# Records for the exercise:
^^^^^^^^
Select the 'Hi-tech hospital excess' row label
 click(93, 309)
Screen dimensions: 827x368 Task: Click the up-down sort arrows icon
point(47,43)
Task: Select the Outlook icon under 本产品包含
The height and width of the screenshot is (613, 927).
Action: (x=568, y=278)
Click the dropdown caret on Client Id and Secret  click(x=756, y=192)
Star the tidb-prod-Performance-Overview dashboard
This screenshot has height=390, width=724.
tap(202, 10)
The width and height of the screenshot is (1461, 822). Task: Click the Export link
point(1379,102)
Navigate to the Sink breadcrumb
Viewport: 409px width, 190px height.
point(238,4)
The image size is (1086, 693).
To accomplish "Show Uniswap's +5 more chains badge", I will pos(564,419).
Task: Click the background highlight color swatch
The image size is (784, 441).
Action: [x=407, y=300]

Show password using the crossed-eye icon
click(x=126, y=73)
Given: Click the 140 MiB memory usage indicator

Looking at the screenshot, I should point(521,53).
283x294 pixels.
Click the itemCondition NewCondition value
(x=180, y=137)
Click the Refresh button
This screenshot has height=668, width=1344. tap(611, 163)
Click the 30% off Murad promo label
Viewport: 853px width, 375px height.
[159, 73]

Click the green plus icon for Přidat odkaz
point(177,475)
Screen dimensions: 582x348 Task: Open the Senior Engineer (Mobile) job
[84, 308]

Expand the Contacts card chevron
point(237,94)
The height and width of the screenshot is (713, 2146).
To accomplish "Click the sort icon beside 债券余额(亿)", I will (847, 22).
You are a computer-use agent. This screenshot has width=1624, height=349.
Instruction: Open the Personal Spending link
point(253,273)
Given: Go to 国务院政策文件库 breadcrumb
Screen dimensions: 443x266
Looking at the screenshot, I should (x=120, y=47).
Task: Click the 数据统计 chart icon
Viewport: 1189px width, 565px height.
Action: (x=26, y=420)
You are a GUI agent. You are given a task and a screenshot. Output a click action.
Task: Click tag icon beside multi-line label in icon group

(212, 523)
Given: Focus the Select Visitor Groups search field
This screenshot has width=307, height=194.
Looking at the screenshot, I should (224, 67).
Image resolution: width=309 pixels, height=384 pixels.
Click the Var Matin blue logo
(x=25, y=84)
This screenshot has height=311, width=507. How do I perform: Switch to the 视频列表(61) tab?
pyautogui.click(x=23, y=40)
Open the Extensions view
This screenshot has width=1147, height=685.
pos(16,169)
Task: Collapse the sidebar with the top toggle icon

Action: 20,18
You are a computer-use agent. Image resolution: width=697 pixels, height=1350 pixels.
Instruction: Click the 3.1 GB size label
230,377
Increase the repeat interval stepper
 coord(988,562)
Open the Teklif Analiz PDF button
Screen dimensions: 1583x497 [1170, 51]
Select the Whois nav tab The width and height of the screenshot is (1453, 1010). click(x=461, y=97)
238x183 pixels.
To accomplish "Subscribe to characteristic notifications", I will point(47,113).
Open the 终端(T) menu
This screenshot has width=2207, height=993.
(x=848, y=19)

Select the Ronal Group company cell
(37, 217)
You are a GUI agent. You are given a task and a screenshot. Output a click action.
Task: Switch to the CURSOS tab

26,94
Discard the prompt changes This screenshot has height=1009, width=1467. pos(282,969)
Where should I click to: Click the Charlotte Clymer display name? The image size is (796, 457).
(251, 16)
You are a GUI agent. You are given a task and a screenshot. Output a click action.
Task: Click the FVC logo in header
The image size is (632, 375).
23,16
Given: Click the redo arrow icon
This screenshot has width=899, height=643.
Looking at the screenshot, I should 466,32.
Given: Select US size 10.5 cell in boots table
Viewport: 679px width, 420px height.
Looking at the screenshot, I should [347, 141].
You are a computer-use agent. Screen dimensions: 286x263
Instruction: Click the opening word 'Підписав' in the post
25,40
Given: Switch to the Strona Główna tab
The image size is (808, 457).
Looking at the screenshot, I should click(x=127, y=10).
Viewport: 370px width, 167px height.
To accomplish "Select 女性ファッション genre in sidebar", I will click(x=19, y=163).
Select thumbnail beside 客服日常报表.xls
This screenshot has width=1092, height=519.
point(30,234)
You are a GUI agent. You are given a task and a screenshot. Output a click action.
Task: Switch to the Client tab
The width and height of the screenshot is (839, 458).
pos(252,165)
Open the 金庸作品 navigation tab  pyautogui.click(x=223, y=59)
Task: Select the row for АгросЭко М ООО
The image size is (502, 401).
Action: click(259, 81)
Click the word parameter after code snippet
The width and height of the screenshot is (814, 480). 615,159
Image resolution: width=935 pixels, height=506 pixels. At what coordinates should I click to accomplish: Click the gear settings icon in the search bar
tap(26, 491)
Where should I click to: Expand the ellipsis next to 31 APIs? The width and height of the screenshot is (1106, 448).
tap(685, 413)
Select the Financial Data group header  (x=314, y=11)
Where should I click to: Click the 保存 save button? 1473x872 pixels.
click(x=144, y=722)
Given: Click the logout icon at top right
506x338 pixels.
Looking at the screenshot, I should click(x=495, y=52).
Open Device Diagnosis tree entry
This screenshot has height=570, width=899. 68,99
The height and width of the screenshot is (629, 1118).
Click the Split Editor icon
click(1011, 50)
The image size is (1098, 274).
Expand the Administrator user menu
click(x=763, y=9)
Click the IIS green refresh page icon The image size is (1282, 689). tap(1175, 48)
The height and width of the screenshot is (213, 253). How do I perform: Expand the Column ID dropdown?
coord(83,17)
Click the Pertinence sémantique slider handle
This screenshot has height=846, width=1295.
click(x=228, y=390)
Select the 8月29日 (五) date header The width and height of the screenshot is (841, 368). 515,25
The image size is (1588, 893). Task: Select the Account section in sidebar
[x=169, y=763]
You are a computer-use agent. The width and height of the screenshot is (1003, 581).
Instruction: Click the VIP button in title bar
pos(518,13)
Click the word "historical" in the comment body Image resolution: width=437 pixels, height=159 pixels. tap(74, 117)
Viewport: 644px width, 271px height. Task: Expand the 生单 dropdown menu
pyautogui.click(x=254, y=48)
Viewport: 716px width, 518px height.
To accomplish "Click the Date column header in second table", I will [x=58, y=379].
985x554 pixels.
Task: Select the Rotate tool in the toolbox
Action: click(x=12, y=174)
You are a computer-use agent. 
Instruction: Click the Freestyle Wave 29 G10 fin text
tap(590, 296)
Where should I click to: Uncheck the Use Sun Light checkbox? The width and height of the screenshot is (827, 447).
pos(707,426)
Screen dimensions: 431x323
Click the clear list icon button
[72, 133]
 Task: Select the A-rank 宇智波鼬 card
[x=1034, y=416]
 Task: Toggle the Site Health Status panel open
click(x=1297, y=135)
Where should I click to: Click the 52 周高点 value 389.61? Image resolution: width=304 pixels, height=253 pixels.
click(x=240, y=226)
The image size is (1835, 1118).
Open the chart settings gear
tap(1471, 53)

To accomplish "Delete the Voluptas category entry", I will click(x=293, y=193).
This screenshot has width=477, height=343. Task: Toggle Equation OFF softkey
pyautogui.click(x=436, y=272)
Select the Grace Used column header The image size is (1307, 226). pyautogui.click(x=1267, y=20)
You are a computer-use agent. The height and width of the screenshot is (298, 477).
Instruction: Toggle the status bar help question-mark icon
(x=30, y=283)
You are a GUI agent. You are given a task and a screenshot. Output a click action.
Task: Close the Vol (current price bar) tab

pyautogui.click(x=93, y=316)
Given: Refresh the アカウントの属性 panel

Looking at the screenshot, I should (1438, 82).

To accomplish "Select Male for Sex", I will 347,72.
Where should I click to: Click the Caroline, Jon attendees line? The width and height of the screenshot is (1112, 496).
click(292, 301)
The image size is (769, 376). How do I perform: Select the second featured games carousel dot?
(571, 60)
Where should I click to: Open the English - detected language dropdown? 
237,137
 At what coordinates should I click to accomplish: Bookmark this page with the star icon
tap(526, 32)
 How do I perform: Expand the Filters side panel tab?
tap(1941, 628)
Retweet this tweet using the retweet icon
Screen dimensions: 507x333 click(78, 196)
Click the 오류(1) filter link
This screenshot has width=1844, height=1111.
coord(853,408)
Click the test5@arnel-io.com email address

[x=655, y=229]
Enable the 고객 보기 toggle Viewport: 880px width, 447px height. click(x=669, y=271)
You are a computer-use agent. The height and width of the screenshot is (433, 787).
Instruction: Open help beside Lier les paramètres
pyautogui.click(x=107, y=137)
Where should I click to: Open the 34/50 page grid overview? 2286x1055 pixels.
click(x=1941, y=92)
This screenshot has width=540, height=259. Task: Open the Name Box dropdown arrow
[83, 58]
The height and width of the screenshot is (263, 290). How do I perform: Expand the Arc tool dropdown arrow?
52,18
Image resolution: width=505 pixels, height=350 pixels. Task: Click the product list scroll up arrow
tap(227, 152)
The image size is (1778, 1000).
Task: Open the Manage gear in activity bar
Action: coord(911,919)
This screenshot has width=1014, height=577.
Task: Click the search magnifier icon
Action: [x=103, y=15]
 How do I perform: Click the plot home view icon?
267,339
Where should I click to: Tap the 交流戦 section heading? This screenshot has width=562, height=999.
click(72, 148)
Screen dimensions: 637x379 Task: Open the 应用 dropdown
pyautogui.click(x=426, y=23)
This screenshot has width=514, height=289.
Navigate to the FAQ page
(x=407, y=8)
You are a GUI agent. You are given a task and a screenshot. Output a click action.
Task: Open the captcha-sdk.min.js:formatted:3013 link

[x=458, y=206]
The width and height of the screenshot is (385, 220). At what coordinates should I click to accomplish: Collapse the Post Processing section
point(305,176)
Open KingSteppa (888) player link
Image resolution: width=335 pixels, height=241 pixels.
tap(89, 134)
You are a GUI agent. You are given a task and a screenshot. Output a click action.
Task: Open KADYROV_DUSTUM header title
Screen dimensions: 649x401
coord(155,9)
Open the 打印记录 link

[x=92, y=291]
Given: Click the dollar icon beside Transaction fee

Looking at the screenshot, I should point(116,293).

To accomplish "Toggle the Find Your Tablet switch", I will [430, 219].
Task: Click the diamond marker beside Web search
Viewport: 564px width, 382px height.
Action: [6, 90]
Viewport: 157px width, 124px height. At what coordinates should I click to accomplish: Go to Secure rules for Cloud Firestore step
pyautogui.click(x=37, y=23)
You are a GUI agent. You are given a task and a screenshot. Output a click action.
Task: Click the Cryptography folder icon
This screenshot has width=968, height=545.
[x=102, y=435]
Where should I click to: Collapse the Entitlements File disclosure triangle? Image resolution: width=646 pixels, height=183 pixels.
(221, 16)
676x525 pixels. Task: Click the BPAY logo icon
^^^^^^^^
# What to produce:
Copy the entries above verbatim, covering the stretch from the line that contains "This screenshot has width=540, height=259." through the line that contains "[x=458, y=206]", with both of those lines included.

# Response below:
This screenshot has width=540, height=259. Task: Open the Name Box dropdown arrow
[83, 58]
The height and width of the screenshot is (263, 290). How do I perform: Expand the Arc tool dropdown arrow?
52,18
Image resolution: width=505 pixels, height=350 pixels. Task: Click the product list scroll up arrow
tap(227, 152)
The image size is (1778, 1000).
Task: Open the Manage gear in activity bar
Action: coord(911,919)
This screenshot has width=1014, height=577.
Task: Click the search magnifier icon
Action: [x=103, y=15]
 How do I perform: Click the plot home view icon?
267,339
Where should I click to: Tap the 交流戦 section heading? This screenshot has width=562, height=999.
click(72, 148)
Screen dimensions: 637x379 Task: Open the 应用 dropdown
pyautogui.click(x=426, y=23)
This screenshot has width=514, height=289.
Navigate to the FAQ page
(x=407, y=8)
You are a GUI agent. You are given a task and a screenshot. Output a click action.
Task: Open the captcha-sdk.min.js:formatted:3013 link

[x=458, y=206]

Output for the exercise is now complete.